South East

‘Abia Yet To Be Liberated’

Published

on

Chief Ikechi Emenike, a PDP Governorship aspirant in Abia, said in Umuahia that Governor Theodore Orji’s defection from PPA to APGA had not liberated the state from bondage.

“It is not enough for Orji to say that Abia has been liberated from bondage because nothing has changed,” Emenike, the ANPP governorship candidate for Abia in 2007, said.

“Ask the people if the governor has been cleansed and if things have changed to know whether truly we have been liberated,” he said, adding that the governor’s claim of liberation had not been tested.

“It must be subjected to test to verify the authenticity of the claim,’’ Emenike said.

Answering questions on the implication of the PDP National Executive wooing Orji to join the party, he said the action was not significant.
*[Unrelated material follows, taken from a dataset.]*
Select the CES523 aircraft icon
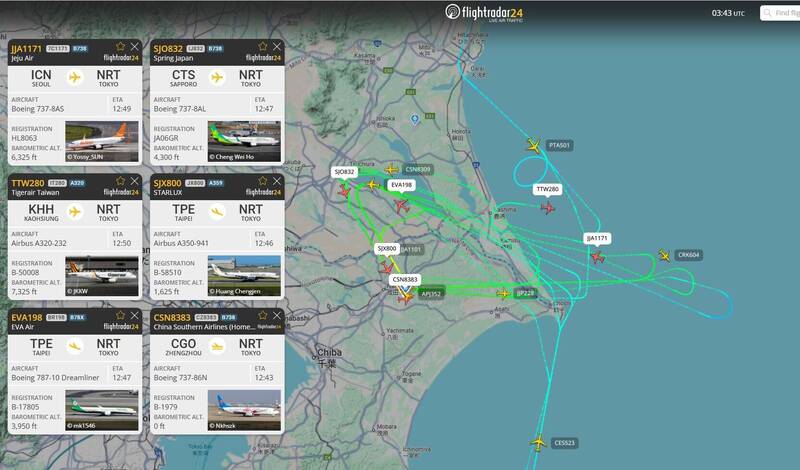The image size is (800, 470). (x=538, y=442)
“It is the same way I and others were wooed from our parties back to PDP,” the aspirant said, noting that all aspirants would face the primaries.

“I am not aware of any automatic ticket for anybody in the party. If there is any, I don’t know, all I know is that there is no ticket to be given to anybody, it must be subjected to internal democracy,” he said.
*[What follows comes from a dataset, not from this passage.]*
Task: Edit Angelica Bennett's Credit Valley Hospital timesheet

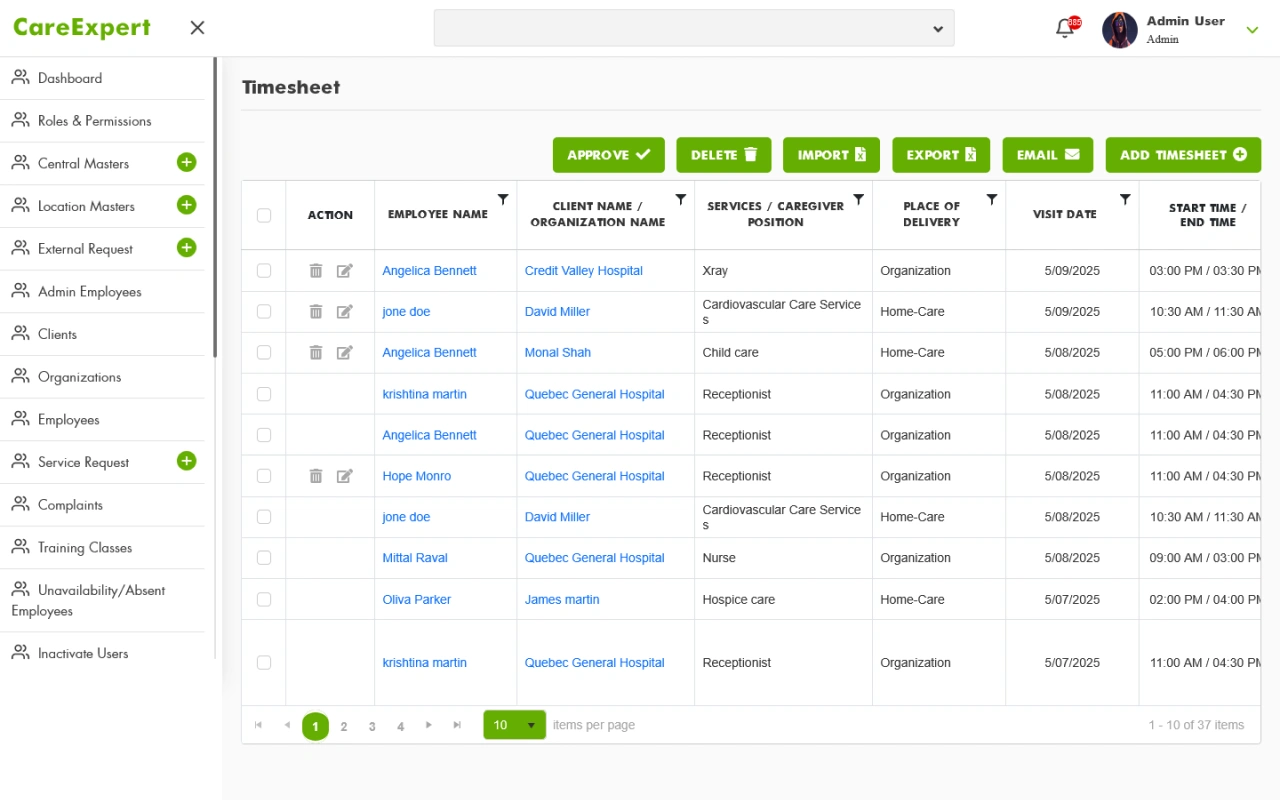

Emenike said that automatic ticket was alien to the PDP and Nigerian constitution and stressed that he would not step down for the governor, rather “I will want him to step down for me.”
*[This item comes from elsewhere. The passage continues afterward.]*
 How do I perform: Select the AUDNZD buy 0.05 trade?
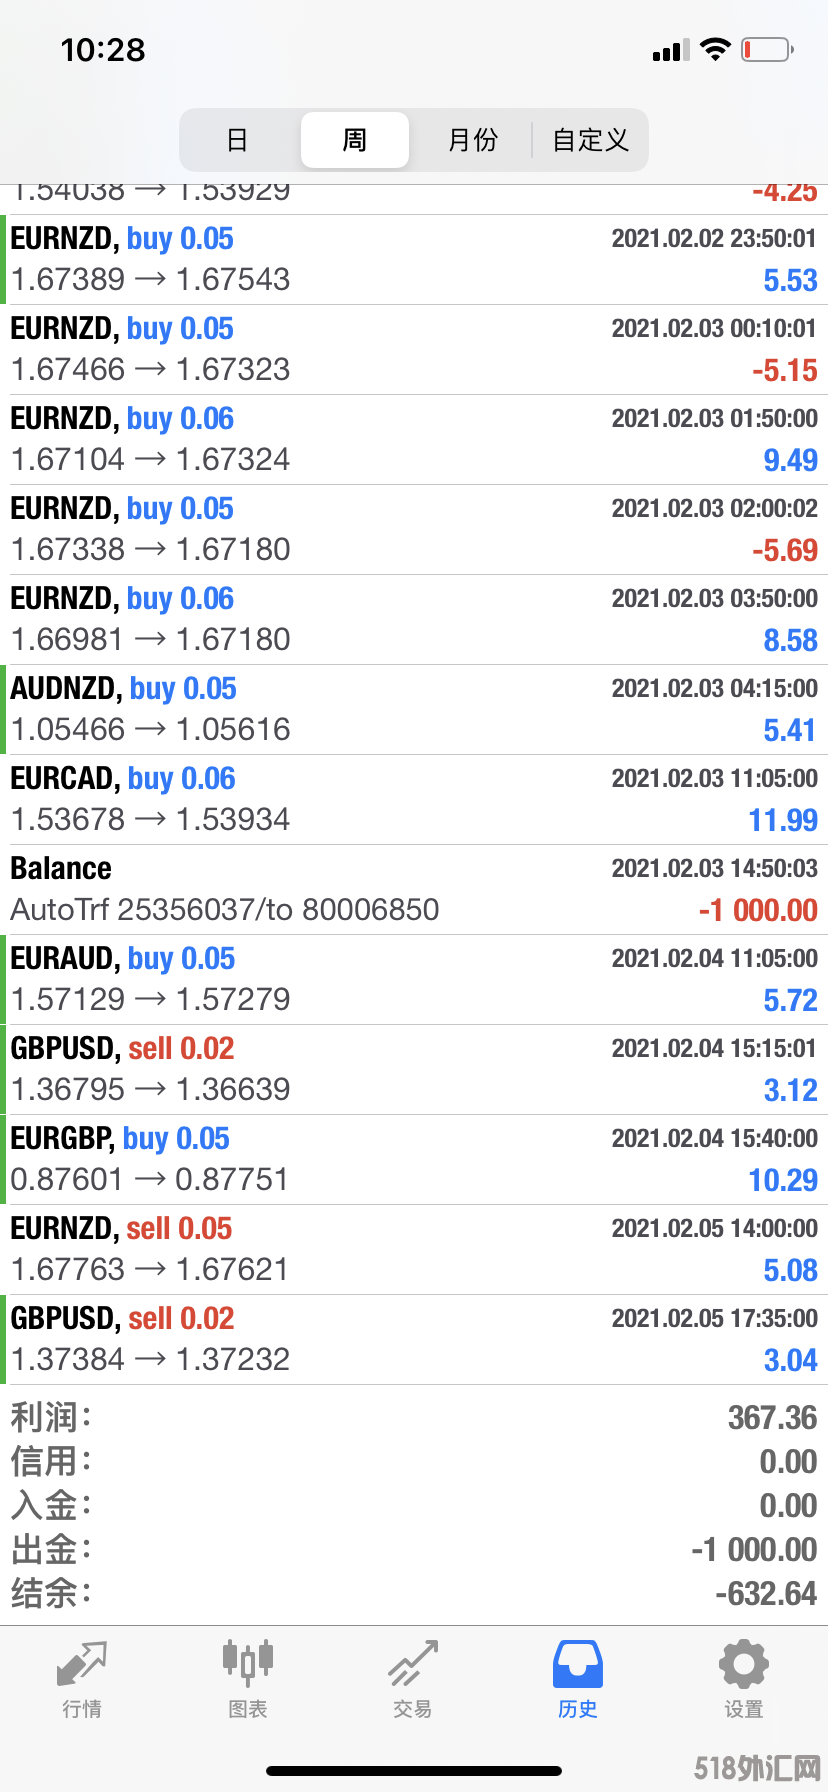point(414,710)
He said he was confident that INEC would conduct a credible poll in 2011, considering the calibre of those at the leadership of the Commission.

He expressed hope that Prof. Attahiru Jega and his team would not want to soil their hands.

Emenike said that the zoning of political offices was naturally entrenched among the people, adding, “the spirit of equity has always held supreme in the case of Abia.

“Igbo people know how to arrange their things without any rancour,” he said.

Emenike noted that in the case of the state, Abia North had taken its turn and it was the turn of Abia Central to lead.

He said that if elected governor, his major task would be to return the state to the part of godliness to make progress.

“We will know what we are doing,” the aspirant said, adding, “at the pace we are going, we will be swimming in the mud of under development.”

Emenike promised to build blocs to turn the economy of the state around and create job opportunities as well as make the education sector competitive

He said that kidnapping in the state was a symptom of a failed state, adding that “it is a reflection that if you do things better it will abate.”